A single mistake on a single gene can cause serious medical problems. In fact, it is just such a mistake, the omission of a three-letter word from the genetic code, that causes cystic fibrosis, a congenital lung disease that also affects the digestive system, in 90 percent of the about 30,000 cases in the United States. This deletion, or any of the approximately 1,500 other mutations that can cause cystic fibrosis, can be inherited from other parent, but only causes disease when it is inherited from both. All these mutations have similar effects, mucus forms in the lungs, interfering with breathing and leaving the person prone to infection. Cystic fibrosis also causes poor growth, infertility, and a reduced lifespan.
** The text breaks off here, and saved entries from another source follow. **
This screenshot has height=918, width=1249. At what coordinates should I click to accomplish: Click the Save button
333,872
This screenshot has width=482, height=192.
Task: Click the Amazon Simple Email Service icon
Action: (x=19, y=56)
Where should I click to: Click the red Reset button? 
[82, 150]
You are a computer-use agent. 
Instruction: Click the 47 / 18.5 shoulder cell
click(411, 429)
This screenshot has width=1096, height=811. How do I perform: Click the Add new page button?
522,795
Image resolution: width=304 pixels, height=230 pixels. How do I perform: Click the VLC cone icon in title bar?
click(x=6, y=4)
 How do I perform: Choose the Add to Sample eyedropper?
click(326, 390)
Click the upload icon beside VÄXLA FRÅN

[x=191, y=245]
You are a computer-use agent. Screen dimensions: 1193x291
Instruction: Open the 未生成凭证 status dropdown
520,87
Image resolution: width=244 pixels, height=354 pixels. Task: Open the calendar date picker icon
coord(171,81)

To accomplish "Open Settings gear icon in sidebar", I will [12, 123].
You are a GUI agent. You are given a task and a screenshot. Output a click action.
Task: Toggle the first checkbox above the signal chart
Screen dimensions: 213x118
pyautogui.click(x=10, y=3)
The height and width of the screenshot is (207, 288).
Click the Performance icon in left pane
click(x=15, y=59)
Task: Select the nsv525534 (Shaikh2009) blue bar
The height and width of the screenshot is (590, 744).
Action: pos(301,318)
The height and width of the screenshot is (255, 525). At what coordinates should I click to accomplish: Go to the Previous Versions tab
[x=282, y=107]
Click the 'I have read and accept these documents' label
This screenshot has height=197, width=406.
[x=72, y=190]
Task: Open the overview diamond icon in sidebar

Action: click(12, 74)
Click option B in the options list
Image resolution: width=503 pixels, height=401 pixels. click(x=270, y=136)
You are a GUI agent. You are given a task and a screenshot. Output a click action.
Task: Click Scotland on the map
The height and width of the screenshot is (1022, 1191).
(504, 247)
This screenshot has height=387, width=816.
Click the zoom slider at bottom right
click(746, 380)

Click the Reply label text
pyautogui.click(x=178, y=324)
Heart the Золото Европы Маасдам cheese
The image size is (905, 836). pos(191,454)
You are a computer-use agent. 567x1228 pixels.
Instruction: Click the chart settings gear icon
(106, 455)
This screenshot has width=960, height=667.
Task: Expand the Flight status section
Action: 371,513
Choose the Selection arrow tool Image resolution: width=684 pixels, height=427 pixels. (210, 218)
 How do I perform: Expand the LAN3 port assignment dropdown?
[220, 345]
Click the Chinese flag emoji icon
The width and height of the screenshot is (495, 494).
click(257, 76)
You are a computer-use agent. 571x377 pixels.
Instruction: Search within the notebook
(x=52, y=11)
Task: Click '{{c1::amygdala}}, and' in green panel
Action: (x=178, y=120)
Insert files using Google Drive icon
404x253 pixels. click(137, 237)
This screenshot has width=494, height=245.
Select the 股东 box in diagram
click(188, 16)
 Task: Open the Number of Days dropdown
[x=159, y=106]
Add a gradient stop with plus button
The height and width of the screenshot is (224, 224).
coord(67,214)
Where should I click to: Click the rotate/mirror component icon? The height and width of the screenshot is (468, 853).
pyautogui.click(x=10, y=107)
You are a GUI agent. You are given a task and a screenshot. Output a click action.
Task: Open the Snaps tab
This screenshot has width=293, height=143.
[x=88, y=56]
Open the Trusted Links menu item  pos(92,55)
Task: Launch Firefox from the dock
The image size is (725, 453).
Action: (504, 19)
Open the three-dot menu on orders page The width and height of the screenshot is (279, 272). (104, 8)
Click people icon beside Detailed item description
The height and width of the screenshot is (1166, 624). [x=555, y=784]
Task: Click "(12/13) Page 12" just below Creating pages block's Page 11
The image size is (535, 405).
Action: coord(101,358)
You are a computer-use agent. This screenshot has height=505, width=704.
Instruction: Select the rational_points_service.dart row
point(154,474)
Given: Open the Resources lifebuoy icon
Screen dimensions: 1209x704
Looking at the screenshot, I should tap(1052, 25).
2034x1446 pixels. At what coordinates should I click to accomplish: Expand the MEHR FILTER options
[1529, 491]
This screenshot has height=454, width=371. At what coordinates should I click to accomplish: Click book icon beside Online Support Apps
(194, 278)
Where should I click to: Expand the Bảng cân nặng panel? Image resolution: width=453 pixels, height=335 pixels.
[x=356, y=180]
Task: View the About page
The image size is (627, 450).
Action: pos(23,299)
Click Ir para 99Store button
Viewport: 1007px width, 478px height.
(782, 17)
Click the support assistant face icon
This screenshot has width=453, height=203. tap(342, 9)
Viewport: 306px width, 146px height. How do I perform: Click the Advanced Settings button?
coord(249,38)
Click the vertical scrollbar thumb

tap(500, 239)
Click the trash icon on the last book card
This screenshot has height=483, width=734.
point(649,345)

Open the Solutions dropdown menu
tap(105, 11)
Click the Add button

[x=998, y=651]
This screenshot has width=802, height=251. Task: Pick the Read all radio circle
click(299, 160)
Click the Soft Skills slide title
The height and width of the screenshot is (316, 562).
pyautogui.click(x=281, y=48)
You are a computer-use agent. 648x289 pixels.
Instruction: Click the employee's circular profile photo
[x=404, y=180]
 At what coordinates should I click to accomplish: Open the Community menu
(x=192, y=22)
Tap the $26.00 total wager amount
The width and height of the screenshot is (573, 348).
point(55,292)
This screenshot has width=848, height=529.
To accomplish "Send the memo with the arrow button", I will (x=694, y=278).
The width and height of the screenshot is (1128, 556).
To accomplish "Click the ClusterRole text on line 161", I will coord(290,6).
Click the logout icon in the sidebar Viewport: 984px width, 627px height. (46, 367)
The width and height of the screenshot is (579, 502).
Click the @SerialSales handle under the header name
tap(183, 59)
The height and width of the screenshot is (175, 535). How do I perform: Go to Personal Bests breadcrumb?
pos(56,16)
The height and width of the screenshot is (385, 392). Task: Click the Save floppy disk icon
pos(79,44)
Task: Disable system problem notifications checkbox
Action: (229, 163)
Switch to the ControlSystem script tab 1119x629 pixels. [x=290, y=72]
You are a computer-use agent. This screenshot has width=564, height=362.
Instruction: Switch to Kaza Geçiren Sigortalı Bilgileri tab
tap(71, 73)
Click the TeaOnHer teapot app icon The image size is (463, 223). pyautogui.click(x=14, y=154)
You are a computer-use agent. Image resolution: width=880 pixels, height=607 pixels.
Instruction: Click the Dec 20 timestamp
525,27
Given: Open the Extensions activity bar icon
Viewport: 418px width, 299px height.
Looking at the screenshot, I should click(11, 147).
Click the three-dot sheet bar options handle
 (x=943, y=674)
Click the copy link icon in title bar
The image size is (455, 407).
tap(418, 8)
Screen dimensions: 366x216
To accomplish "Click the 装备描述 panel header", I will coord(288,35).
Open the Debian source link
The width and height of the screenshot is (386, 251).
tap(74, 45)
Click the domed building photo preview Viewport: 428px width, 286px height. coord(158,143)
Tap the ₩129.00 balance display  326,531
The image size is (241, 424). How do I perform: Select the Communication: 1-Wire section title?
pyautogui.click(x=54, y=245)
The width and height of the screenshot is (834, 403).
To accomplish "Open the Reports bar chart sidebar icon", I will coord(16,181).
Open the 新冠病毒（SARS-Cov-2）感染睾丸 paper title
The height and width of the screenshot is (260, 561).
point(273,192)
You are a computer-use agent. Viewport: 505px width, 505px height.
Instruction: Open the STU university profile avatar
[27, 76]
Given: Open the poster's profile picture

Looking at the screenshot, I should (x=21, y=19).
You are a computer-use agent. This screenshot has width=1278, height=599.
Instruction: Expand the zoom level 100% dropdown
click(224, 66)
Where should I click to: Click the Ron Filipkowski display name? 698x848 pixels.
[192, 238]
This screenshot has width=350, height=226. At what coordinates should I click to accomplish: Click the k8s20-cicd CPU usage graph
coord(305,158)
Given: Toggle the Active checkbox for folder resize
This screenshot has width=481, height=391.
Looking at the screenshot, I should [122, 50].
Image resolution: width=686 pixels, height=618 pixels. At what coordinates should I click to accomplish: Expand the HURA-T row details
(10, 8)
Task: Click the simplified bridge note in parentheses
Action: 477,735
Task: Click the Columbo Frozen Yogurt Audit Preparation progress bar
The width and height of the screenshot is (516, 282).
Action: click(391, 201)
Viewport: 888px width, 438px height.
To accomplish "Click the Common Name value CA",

In fact, some researchers are suggesting that the mutation is associated with two or more different illnesses. One is the disease commonly thought of as cystic fibrosis, in which unusually thick mucus is produced, coating the lungs and causing the respiratory symptoms associated with the disease; another, often considered harmless, is now believed to cause problems with the pancreas and digestive system, with the reproductive system, with the sinuses, or elsewhere in the body.
Thickened mucus is not the only reason people with cystic fibrosis are especially prone to lung infections. People with cystic fibrosis also have high rates of an infection called cepacia syndrome, which disrupts the immune response. Cepacia syndrome is also a disease in its own right, causing fever, pneumonia, and, often, death. However, there is new evidence emerging that cystic fibrosis itself causes damage to the immune system. People with cystic fibrosis are missing a crucial immune system molecule that makes it possible for the immune cells to identify pathogens, in order to be able to hunt them down and destroy them. When the pathogens go unrecognized, they are allowed into the body to cause harm.
Fortunately, there is good news. Scientists are reporting that cystic fibrosis patients born in 2010 have a longer expected lifespan than their predecessors. Overall, only about half of cystic fibrosis patients live to 40—itself an improvement on the days when few reached elementary school age—but improvements in treatment and management mean those born this decade are expected to make it well into their 50s.